A new study from the Swedish Chalmers University of Technology has found strong links between eating fish and better neurological health.
Fish may prevent Parkinson’s disease, or at least Chalmers University hopes and think so. The hero in this find is Parvalbumin which is a protein that is found in large quantities in several fish species. Luckily, several of the fish species named in the study are also delicious to eat. Herring, cod, salmon and red snapper are all in there. Parvalbumin is present in many other species as well.
Fish, in general, is considered a healthy food and has been linked to long-term cognitive health before, but why has not been clear. Usually, the Omega 3 and 6 fatty acids are celebrated as the heroes but now it seems that the parvalbumin protein can be added to those.
I think it’s safe to say that I’m not a scientist but here’s how the link between the fish protein and Parkinson’s disease is described in the study.
“One of the hallmarks of Parkinson’s disease is amyloid formation of a particular human protein, called alpha-synuclein. Alpha-synuclein is even sometimes referred to as the ‘Parkinson’s protein’.
“What the Chalmers researchers have now discovered, is that parvalbumin can form amyloid structures that bind together with the alpha-synuclein protein. Parvalbumin effectively ‘scavenges’ the alpha-synuclein proteins, using them for its own purposes, thus preventing them from forming their own potentially harmful amyloids later on”.
“Parvalbumin collects up the ‘Parkinson’s protein’ and actually prevents it from aggregating, simply by aggregating itself first,” explains Pernilla Wittung-Stafshede, Professor and Head of the Chemical Biology division at Chalmers, and lead author on the study.
With the parvalbumin protein so highly abundant in certain fish species, increasing the amount of fish in our diet might be a simple way to fight off Parkinson’s disease. Herring, cod, carp, and redfish, including sockeye salmon and red snapper, have particularly high levels of parvalbumin, but it is common in many other fish species too. The levels of parvalbumin can also vary greatly throughout the year.
“Fish is normally a lot more nutritious at the end of the summer, because of increased metabolic activity. Levels of parvalbumin are much higher in fish after they have had a lot of sun, so it could be worthwhile increasing consumption during autumn,” says Nathalie Scheers, Assistant Professor in the Department of Biology and Biological Engineering, and researcher on the study. It was Nathalie who first had the inspiration to investigate parvalbumin more closely, after a previous study she did look at biomarkers for fish consumption.
Other neurodegenerative diseases, including Alzheimer’s, ALS and Huntington’s disease, are also caused by certain amyloid structures interfering in the brain. The team is therefore keen to research this topic further, to see if the discovery relating to Parkinson’s disease could have implications for other neurodegenerative disorders as well. Pernilla Wittung-Stafshede stresses the importance of finding ways to combat these neurological conditions in the future:
“These diseases come with age, and people are living longer and longer. There’s going to be an explosion of these diseases in the future – and the scary part is that we currently have no cures. So we need to follow up on anything that looks promising.”

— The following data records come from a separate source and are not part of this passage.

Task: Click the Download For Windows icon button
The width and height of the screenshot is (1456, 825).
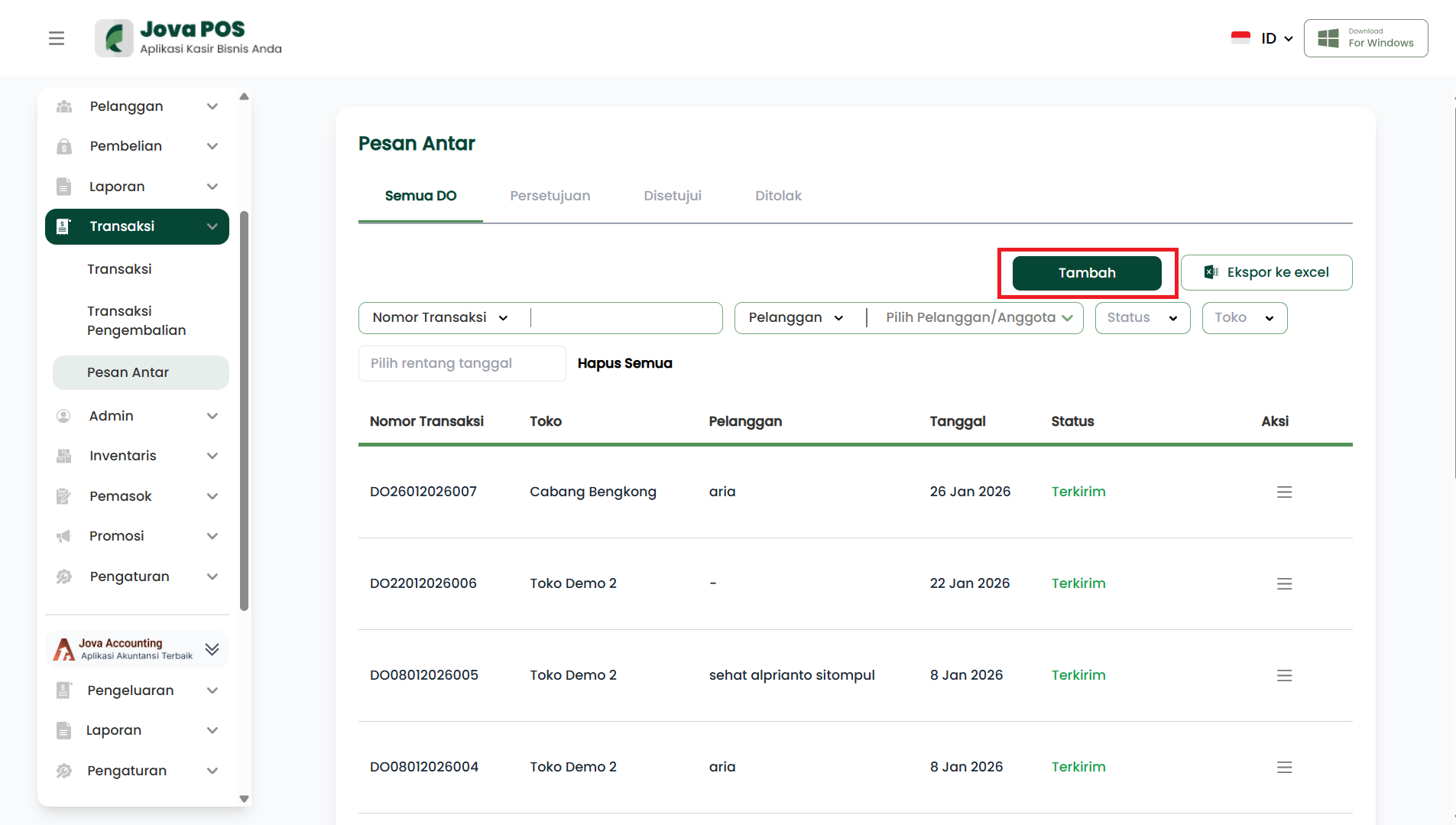Action: (1365, 38)
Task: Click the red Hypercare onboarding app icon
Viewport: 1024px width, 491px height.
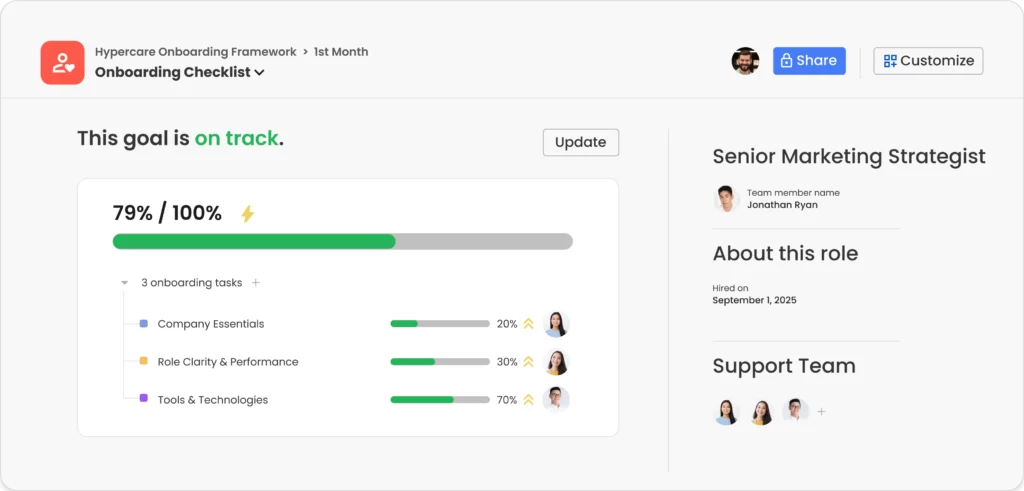Action: [x=62, y=62]
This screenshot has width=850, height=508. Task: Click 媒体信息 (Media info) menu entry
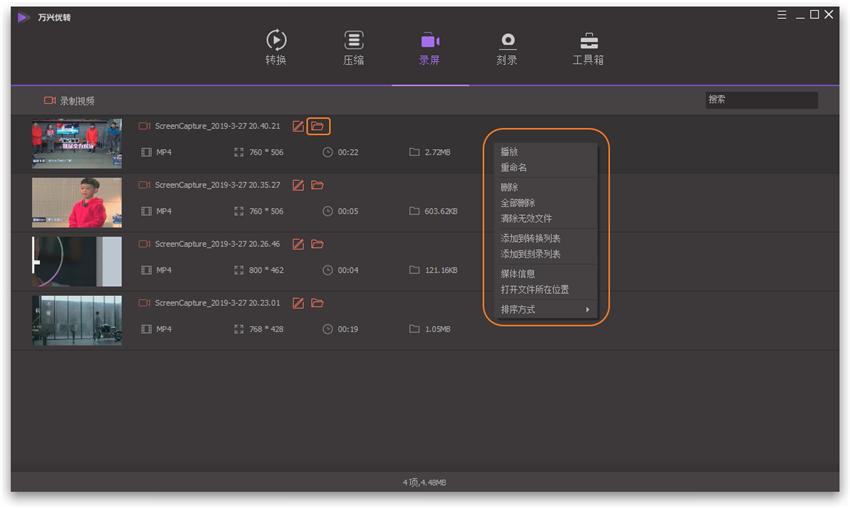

A follow-up study, looking at parvalbumin from another angle, is indeed planned for this autumn. Nathalie Scheers, together with Professor Ingrid Undeland, also of Chalmers, will investigate parvalbumin from herring, and its transport in human tissues.
“It will be very interesting to study how parvalbumin distributes within human tissues in more depth. There could be some really exciting results.”
More About: The Study
The study was published in the journal Scientific Reports.
Nathalie Scheers had looked at parvalbumin before in another context.
“I was on a previous study where we looked at possible compliance markers for fish intake. Parvalbumin is a cause of fish allergies, so we knew that it passed over to the blood, and that this form of parvalbumin is specific for fish”
She joined forces with Pernilla Wittung-Stafshede, and together they took the idea forward.
“Because Nathalie had previously shown that parvalbumin passes into the body of the person eating fish, it made sense to study its interaction with human proteins. We already knew that they can meet in the gut, the blood, or the brain,” explains Pernilla Wittung-Stafshede.
About Chalmers University of Technology
Chalmers University of Technology conducts research and offers education in technology, science, shipping and architecture with a sustainable future as its global vision. Chalmers is well-known for providing an effective environment for innovation and has eight priority areas of international significance – Built Environment, Energy, Information and Communication Technology, Life Science Engineering, Materials Science, Nanoscience and Nanotechnology, Production, and Transport.
Graphene Flagship, an FET Flagship initiative by the European Commission, is coordinated by Chalmers. Situated in Gothenburg, Sweden, Chalmers has 10,300 full-time students and 3,100 employees.